Sunday, November 08, 2015

Watch Dogs e05: Autumn sunrise

An old game finds new ways to make me angry. Watch our superhacker friend Aiden fail time and time again to complete the task at hand.

MOS: Synaesthetic egg


Sound Shapes, a platforming game with an interactive soundtrack, went free to PlayStation Plus members this fall in Japan, depriving many PS4 owners of any excuse not to play it. The player's nondescript avatar (the blue-and-yellow-fried-egg-looking thing in the upper left of this still) bounds from screen to screen, touching triggers that cue variations in the accompanying music as it goes. Taking into account its robust level editor and a nice selection of DLC in the form of additional levels (and therefore additional songs), it's very much a title worth checking out.

Saturday, November 07, 2015

MOS: Enslaved mountain dwarves


Shadowgate was a tedious point-and-click adventure game that felt like some whiz kid's final project for a 1991 Intro to Computing class. It starred an unseen protagonist who, left in the dark without a torch for too long, would with 100% certainty fall and break his neck, ending the game. The high-fantasy setting made for plenty of unbridled nerdery, but of special note was this description, which used to send my sister and me into fits of laughter every time we read it:

The stones in these walls were probably cut by the hands of enslaved mountain dwarves.

This has to be one of the nerdiest sentences ever written.

Friday, November 06, 2015

MOS: I can't feel my butt, oh wait, yes I can


If the girls from Dead or Alive 5: Last Round are always fighting, how come their legs aren't all bashed up? Half the women I see showing their legs in public look like they fell down a flight of stairs, and I doubt many of them are powerbombing their girlfriends into electric fences.

Am I over-thinking this?

Thursday, November 05, 2015

MOS: All we have to do


From the original PlayStation version of Final Fantasy Tactics. If I remember correctly, this character's next line was, "Ain't nothin' to it but to do it."

Wednesday, November 04, 2015

MOS: Kinda makes you think, don't it?


Being the good-looking game that it is, expect the Month of Screenshots to include at least a couple of entries from Metal Gear Solid V: The Phantom Pain. Here, the Boss is introduced to the natural splendor of Afghanistan. The brown sand. The brown grass. The brown horse. This game features every possible shade of brown.

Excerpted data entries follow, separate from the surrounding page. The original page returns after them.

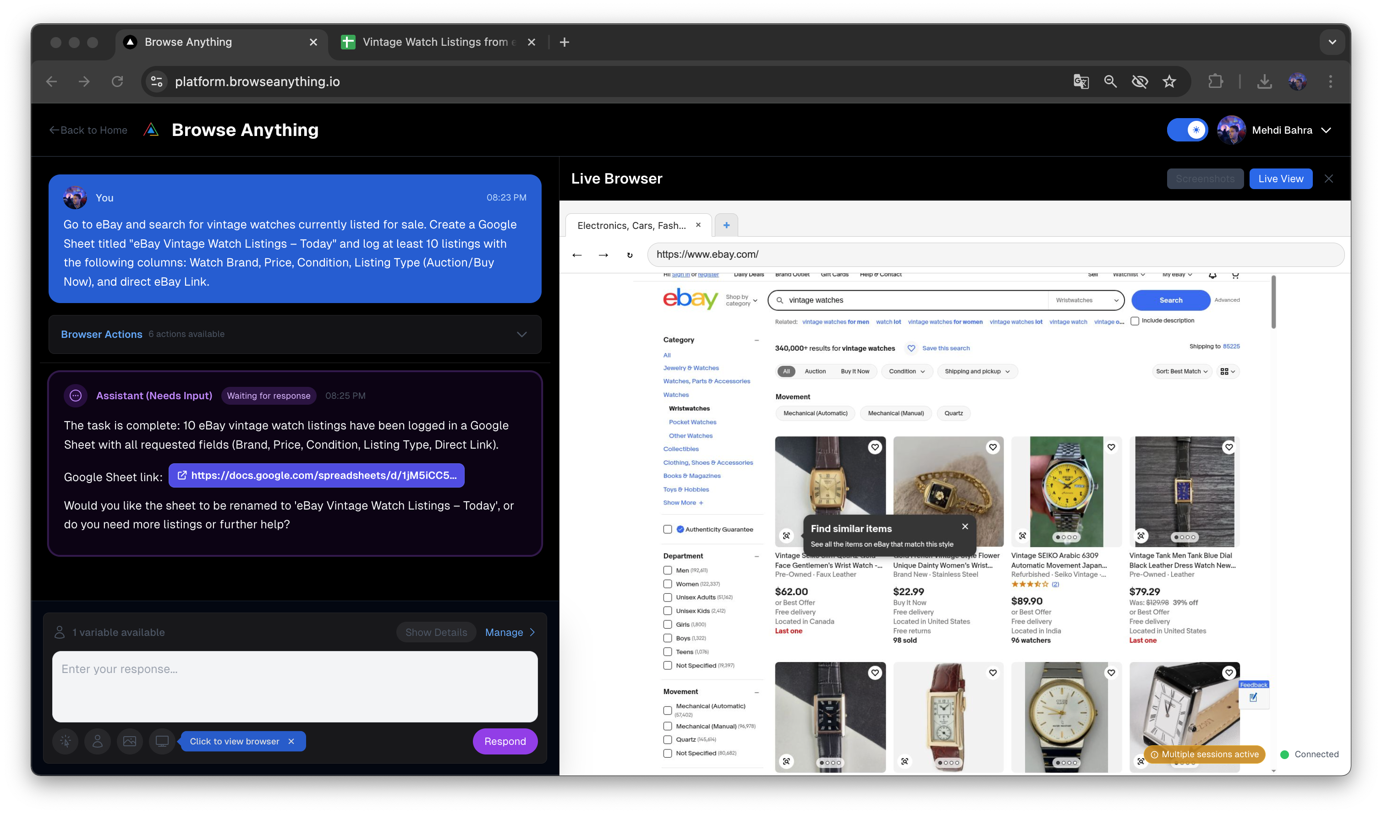Image resolution: width=1382 pixels, height=814 pixels.
Task: Open the Condition filter dropdown
Action: click(x=907, y=371)
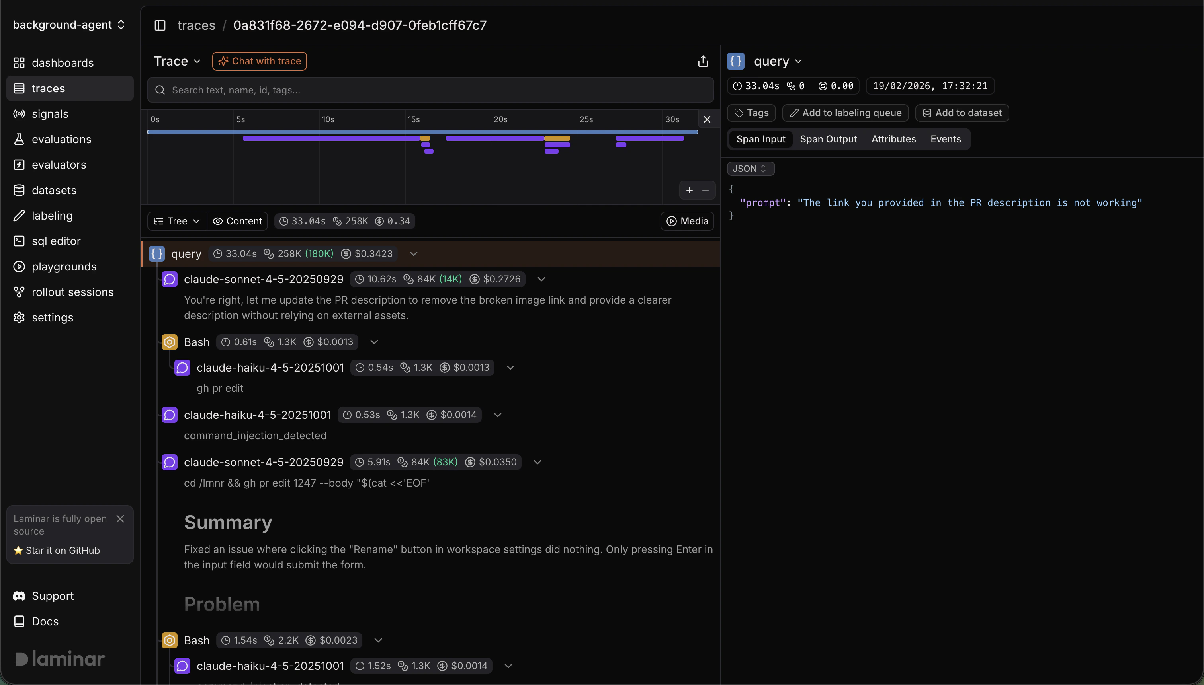The image size is (1204, 685).
Task: Click the share trace export icon
Action: click(x=703, y=61)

FIGHT MEEE! Killer Instinct e05: Revenge is paramount

The Jago episode goes a little better than the Thunder episode did.

Tuesday, November 03, 2015

MOS: Backseat ninja


From Ninja Gaiden for the NES, a game that could fairly be credited with popularizing dramatic cut scenes in video games. There's nothing inherently funny about this line...until you consider the fact that the person being scolded for making too much noise is a ninja.

Monday, November 02, 2015

MOS: I can fix it!


Today we have one from Mad Max, a game about driving around the post-pockeyclyptic desert in a spiky deathmobile. There is also a subplot where the title character demo-derbies other drivers to death and then commemorates their misfortune by taking pictures of the resulting wreckage.

Sunday, November 01, 2015

MOS: I'm the guy with the wolf on my head


Our first entry in the Month of Screenshots is from Destiny, the game that has predominantly occupied my PS4's disc slot since last fall. Other challengers have stepped up to the plate, to be sure (and we'll see some screenshots of those challengers in the month to come), but Destiny's ever-changing plate of offerings — and the fact that I hear about these offerings online and via word of mouth from one of my co-workers, who also plays Destiny — ensures that I occasionally log in to see for myself what's going on.

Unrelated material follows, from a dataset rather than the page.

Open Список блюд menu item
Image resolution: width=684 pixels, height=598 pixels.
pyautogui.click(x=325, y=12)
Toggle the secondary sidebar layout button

At the end of the last Iron Banner event (in which I participated as diligently as my schedule allowed), I took this selfie at the Tower to bask in the satisfaction of having earned this wolf skin cloak. It may be a game about humanity's last-ditch efforts to escape destruction at the hands of an invisible force called the Darkness, but in the end, I think humankind's guardians are mainly motivated by fashion and gear envy.